He picked up bad habits somewhere, I think.
So what’s Fenella up to these days anyway?
http://larvatusprodeo.net/2005/06/02/is-missy-higgins-lesbian/#comment-7426
Heh. I was frist on this thread.
Just sayin…
And it’s interesting to think that since this thread has been going for so long, elle and jen might be sitting on their computer in University history now wondering if Clare Bowditch is lesbian…
http://larvatusprodeo.net/2005/06/02/is-missy-higgins-lesbian/#comment-10255
Is Clare Bowditch any good though?
Yes! She is! I heard her in a lovely interview on the radio yesterday, preceded by a track from the album in question. Good lyrics, good music, good voice (though either the production could have been better or there’s something wrong with my car radio).
She’s also 7 months pregnant with twins, which might have put the ARIA in perspective.
at lipsniging? Or something else?
Indeed. There is of course no question but that they will have got into University History, and may even be through their introductory remedial reading course by now. Which they will also have “passed”, of course.
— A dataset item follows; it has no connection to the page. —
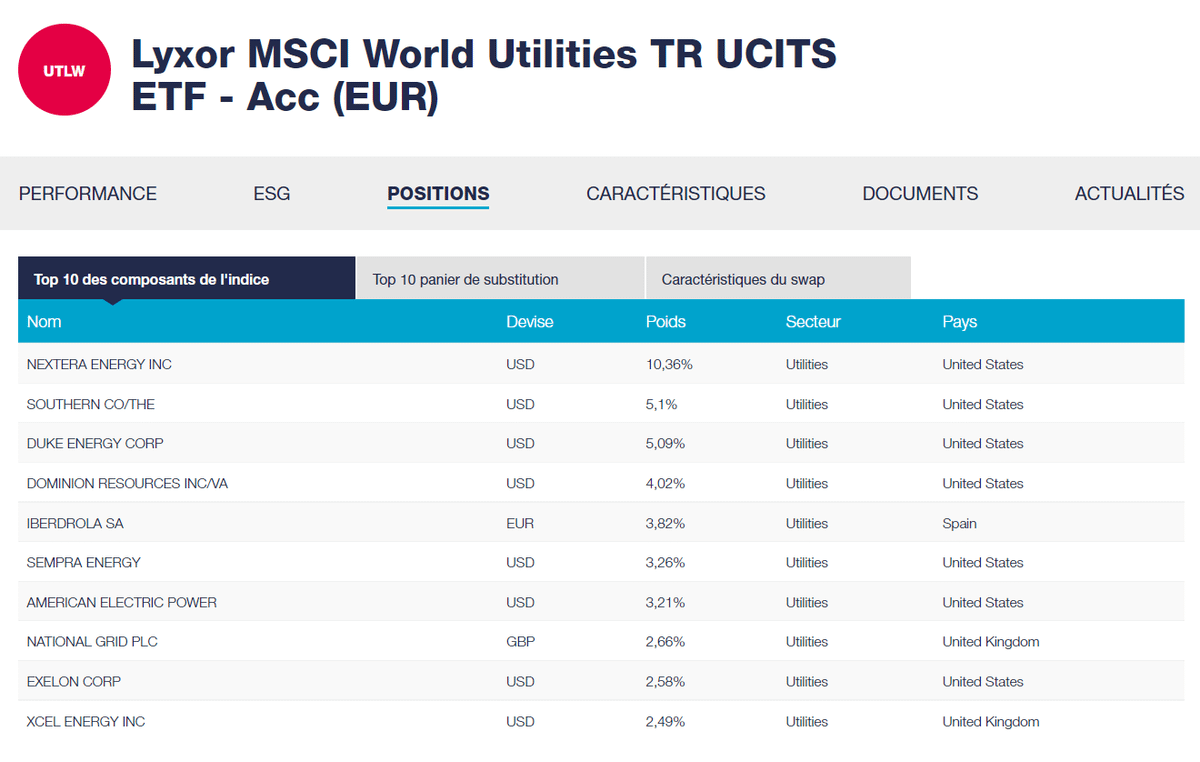This screenshot has height=762, width=1200.
Task: Click the Nom column header
Action: pos(44,322)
Not that I’ve got a barrow to push or anything. Ahem.
Ooooh, gettin’ very close to the 400 mark. I think Kim should do the honours.
at lipsniging? Or something else?
The doom-thread is dead!
Where, on slow working mornings
Shall we comment-bludge?
Some fuel for this fire:
In a movie of Missy
Who would you all cast?*
*My pick: Rose Byrne.
399 comments, and without a single one by Jack Strocchi or Graham Bird in response to Fyodor and his sock puppets.
And I’d definitely want Adam Sandler to play Tim Rogers.
Haiku Hoges, but he’d have to bulk up for the role.
And we’d need a special lens to his keep feckin’ gargantuan head in normal proportion to his body.
Sensitive girl singers kill with their words not with guns.
Anna Winter, I’m shocked.
im not sure is missy higgins a lezo frickin hell
WTF? This party’s been going on for 10 months? Where’s the fucking absinthe?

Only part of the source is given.